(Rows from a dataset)
■ ■ ■ ■
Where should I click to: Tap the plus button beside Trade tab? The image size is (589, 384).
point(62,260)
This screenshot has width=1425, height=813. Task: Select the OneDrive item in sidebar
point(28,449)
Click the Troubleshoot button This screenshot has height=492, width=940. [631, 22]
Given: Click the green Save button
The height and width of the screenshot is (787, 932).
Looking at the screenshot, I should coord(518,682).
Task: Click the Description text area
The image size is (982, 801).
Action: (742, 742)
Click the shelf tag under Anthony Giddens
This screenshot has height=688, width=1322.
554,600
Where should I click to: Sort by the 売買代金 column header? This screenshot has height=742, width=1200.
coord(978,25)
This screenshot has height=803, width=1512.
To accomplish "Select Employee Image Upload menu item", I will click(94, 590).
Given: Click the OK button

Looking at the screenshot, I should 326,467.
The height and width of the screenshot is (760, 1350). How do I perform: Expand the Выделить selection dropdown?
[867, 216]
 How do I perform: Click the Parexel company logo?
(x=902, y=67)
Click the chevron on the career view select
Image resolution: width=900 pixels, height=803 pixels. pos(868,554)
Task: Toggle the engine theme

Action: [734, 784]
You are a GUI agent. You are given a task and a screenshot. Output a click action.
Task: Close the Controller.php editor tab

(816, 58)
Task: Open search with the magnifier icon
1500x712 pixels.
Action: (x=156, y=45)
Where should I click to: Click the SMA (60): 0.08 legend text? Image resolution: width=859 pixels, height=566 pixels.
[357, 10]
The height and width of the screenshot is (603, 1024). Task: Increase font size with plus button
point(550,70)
■ ■ ■ ■
=== Instructions for the task ===
How many lines of the material above contain the word "Where", counting only matches with the same capitalization? Reply with the number alone.

=== Written response ===
3